▶ **Text segment**
_ _ _ _ _ _ _

Fix + improve performance for join with shared coords=false

theroggy commented 2 years ago

Code to find junctions with shared_coords=False was quite slow and according to some tests (both mine + stated in unit tests) didn't seem to give consistent results. Because of the slow performance I opted for a reimplementation rather than trying to fix. The new implementation is based on using spatial overlays (intersection) instead of looping over points.

A test on a 2.5 MB geopackage with (multi)polygons showed the following timings to create the topology:

shared_coords=True: ~10 s
shared_coords=False, original implementation (release version): ~160 s
shared_coords=False, new implementation in this PR: ~ 18 s There are definitely more opportunities for performance improvements, but the "join" phase seemed to be the main bottleneck.

Regarding the resulting junctions, there were some choices to be made:

"real" junctions: the coordinates where two features touch for a distance > 1 point, are (should be) detected consistently now.
"artificial" junctions: the original javascript topojson implementation also adds all start and end points of linestring objects (not for polygons/rings) as junctions. As they state in the comment in the code linked above this is to simplify some code regarding rotating rings versus splitting later on in the cut step. Because this is a kind of obscure way to force the non-rotating behaviour of lines and because it is easy to implement in a more transparent way in cut I opted not to add these "artificial" junctions. Additionally, artificially increasing the number of junctions is bound to reduce performance in the cut step.
- PS: the original python code didn't seem to be very consistent in adding these end points either: when I added this behaviour, more unit tests showed up "red" than without.

I had to change quite some "asserts" in unit tests, for most of them I tried to deduct if the change was logical based on the input data and this seemed to be the case.

Obviously, feedback very welcome!

references #178

theroggy commented 2 years ago

For reference, the comment copy/pasted from javascript topojson implementation.

// Given an extracted (pre-)topology, identifies all of the junctions. These are
// the points at which arcs (lines or rings) will need to be cut so that each
// arc is represented uniquely.

_ _ _ _ _ _ _

▶ **The input**
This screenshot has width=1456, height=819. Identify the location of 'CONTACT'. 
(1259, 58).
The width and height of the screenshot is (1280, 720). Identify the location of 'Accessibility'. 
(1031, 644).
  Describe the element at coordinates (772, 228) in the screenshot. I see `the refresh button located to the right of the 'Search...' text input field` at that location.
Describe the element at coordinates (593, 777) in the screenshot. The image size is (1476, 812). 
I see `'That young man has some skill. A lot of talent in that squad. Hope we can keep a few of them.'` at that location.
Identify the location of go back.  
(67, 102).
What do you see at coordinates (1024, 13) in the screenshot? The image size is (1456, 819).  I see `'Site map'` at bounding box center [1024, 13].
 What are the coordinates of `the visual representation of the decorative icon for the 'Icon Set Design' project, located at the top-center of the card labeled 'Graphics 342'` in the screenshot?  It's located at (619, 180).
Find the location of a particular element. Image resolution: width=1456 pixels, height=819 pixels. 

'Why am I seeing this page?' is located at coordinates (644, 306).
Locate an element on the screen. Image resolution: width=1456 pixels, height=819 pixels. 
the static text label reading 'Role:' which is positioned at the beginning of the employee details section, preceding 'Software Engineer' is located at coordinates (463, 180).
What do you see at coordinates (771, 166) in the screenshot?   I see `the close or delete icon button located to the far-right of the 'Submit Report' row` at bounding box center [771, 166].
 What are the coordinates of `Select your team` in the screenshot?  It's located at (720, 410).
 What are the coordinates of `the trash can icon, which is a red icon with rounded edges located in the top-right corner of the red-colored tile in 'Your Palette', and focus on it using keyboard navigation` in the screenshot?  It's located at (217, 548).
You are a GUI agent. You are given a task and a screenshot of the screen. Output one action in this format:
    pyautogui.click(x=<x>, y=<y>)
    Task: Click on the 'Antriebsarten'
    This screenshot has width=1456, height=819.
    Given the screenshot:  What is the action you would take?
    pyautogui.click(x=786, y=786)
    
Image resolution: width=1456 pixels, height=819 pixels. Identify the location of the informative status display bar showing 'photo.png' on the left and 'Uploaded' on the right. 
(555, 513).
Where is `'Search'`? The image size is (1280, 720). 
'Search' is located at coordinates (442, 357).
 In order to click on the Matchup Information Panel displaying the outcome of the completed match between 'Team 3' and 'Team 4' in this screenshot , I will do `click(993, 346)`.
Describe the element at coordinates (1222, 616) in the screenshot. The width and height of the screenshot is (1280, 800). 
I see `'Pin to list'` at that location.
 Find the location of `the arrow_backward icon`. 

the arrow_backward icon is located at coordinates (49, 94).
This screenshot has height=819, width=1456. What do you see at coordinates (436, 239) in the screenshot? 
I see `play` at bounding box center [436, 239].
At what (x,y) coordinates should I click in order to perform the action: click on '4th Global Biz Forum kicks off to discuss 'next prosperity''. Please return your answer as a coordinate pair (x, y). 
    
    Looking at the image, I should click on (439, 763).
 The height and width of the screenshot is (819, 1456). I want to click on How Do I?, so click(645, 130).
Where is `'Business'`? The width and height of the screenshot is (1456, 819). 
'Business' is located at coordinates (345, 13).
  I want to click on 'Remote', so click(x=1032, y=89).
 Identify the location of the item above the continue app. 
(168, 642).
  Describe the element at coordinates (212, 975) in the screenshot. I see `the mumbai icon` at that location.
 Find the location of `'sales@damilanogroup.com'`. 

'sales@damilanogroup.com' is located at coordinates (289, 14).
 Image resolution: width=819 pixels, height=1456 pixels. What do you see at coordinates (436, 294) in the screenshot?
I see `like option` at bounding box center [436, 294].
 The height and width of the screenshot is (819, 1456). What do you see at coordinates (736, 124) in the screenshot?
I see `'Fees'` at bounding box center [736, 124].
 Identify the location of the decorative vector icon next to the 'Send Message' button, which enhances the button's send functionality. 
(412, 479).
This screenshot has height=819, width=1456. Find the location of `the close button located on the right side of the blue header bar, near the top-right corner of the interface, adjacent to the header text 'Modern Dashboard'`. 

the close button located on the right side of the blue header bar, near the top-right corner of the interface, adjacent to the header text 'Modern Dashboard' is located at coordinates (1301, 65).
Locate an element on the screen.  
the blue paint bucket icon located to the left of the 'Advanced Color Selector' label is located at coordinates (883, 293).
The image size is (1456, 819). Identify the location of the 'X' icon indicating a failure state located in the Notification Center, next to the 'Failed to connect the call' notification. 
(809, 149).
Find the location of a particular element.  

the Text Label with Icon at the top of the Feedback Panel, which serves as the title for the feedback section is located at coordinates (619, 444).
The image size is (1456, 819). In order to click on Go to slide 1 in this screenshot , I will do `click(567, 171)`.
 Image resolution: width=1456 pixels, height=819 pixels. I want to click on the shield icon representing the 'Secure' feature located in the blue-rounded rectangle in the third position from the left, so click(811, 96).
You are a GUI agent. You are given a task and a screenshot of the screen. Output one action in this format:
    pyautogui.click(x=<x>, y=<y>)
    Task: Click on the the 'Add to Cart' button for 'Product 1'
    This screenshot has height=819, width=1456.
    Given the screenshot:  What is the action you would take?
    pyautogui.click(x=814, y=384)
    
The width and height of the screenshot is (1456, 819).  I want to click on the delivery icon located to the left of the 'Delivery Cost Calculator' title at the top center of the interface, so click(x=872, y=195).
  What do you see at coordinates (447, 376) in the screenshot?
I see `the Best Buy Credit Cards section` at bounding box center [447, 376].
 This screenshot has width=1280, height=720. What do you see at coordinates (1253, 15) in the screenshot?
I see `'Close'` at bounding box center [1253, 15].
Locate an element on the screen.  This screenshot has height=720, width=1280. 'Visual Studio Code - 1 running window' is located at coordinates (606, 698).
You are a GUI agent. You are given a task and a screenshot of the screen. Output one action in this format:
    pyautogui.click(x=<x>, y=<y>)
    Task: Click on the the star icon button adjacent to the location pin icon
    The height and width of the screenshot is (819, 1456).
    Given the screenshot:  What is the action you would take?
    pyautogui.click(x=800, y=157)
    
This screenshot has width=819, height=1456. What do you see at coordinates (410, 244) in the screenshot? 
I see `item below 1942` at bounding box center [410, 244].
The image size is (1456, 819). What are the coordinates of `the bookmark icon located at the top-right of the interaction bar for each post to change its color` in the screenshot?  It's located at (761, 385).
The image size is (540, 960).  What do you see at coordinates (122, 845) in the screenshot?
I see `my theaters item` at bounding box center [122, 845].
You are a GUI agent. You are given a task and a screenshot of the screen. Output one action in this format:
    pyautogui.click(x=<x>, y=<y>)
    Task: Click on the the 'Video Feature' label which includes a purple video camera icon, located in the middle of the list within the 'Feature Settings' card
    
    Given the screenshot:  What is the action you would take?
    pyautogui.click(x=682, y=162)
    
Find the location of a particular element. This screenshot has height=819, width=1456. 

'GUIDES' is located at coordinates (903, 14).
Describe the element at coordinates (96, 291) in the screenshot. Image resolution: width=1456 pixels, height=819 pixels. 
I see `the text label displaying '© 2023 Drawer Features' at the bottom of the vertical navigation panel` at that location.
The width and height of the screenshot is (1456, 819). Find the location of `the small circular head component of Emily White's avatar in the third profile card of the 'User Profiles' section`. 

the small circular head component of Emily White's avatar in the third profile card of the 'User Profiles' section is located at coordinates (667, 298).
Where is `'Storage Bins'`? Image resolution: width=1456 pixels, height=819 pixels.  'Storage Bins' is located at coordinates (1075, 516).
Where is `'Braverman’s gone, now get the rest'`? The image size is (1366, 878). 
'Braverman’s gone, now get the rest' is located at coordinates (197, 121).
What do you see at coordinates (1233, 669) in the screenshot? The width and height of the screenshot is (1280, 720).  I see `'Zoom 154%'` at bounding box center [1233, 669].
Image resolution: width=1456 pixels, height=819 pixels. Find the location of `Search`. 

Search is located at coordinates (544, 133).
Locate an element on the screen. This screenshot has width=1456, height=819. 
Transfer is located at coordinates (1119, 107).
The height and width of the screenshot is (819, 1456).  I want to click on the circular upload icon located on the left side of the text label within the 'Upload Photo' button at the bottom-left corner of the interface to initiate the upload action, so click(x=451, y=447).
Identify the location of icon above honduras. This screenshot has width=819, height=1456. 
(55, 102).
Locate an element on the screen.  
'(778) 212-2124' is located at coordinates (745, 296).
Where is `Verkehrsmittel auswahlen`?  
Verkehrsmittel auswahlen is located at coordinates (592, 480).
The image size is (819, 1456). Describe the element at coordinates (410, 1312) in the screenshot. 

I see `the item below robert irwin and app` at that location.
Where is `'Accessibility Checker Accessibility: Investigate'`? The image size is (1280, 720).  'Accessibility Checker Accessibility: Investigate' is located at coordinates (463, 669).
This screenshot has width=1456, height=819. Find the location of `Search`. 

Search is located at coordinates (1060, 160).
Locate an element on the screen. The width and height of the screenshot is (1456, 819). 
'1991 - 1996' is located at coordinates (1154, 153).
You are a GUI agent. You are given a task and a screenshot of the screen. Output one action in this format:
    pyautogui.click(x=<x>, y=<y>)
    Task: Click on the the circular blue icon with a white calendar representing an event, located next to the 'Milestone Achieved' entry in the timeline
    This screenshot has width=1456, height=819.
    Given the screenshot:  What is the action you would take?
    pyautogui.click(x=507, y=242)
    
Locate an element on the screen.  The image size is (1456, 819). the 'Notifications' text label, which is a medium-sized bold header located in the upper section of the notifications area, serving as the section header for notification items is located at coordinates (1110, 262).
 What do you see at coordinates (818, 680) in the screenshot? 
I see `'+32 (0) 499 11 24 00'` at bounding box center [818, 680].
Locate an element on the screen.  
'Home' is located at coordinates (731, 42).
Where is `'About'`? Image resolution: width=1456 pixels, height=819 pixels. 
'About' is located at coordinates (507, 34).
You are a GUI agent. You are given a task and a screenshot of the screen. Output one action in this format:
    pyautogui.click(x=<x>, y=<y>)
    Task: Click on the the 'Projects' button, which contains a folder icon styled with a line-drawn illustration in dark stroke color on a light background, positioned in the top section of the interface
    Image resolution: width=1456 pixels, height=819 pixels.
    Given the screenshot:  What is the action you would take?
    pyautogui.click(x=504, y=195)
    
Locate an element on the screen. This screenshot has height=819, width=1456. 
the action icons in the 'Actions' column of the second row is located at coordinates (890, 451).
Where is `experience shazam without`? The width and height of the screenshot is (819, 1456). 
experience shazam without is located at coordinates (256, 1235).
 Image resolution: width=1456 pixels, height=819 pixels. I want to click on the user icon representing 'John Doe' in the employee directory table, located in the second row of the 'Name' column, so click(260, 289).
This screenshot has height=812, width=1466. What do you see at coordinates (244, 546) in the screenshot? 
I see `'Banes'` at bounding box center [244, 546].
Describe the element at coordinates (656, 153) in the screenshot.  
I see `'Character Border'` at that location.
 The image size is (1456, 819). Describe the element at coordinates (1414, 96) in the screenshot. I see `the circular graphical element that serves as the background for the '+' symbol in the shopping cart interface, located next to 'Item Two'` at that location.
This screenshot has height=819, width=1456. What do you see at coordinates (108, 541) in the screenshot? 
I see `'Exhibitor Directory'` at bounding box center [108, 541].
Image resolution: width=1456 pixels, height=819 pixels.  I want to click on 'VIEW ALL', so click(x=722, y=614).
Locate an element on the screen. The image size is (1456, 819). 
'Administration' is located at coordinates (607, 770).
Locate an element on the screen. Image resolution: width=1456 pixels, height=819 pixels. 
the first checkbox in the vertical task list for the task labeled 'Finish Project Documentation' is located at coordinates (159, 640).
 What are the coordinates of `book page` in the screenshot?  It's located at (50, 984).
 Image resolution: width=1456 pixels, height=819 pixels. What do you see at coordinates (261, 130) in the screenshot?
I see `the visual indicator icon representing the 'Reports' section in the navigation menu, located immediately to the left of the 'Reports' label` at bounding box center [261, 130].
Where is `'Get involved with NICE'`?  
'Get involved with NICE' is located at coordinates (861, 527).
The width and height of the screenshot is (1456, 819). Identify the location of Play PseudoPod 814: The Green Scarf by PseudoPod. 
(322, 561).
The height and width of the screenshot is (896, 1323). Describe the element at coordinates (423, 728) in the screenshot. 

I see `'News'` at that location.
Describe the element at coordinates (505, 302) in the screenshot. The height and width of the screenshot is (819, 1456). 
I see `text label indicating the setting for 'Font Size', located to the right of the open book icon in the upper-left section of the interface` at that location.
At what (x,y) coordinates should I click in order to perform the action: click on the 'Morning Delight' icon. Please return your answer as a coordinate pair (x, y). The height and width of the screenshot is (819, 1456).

_ _ _ _ _ _ _

▶ **Tasks to complete**
1) Could you quote the pull request text between "I had to change" and "javascript topojson implementation.", inclusive?
2) In the records, can you write out only the lines between the lines holding "Image resolution: width=1456 pixels, height=819 pixels. Identify" and "(555, 513).", inclusive, swapping "status display bar" for "notification strip" and leaving everything else unchanged?

▶ **Solutions in order**
1)
I had to change quite some "asserts" in unit tests, for most of them I tried to deduct if the change was logical based on the input data and this seemed to be the case.

Obviously, feedback very welcome!

references #178

theroggy commented 2 years ago

For reference, the comment copy/pasted from javascript topojson implementation.

2)
Image resolution: width=1456 pixels, height=819 pixels. Identify the location of the informative notification strip showing 'photo.png' on the left and 'Uploaded' on the right. 
(555, 513).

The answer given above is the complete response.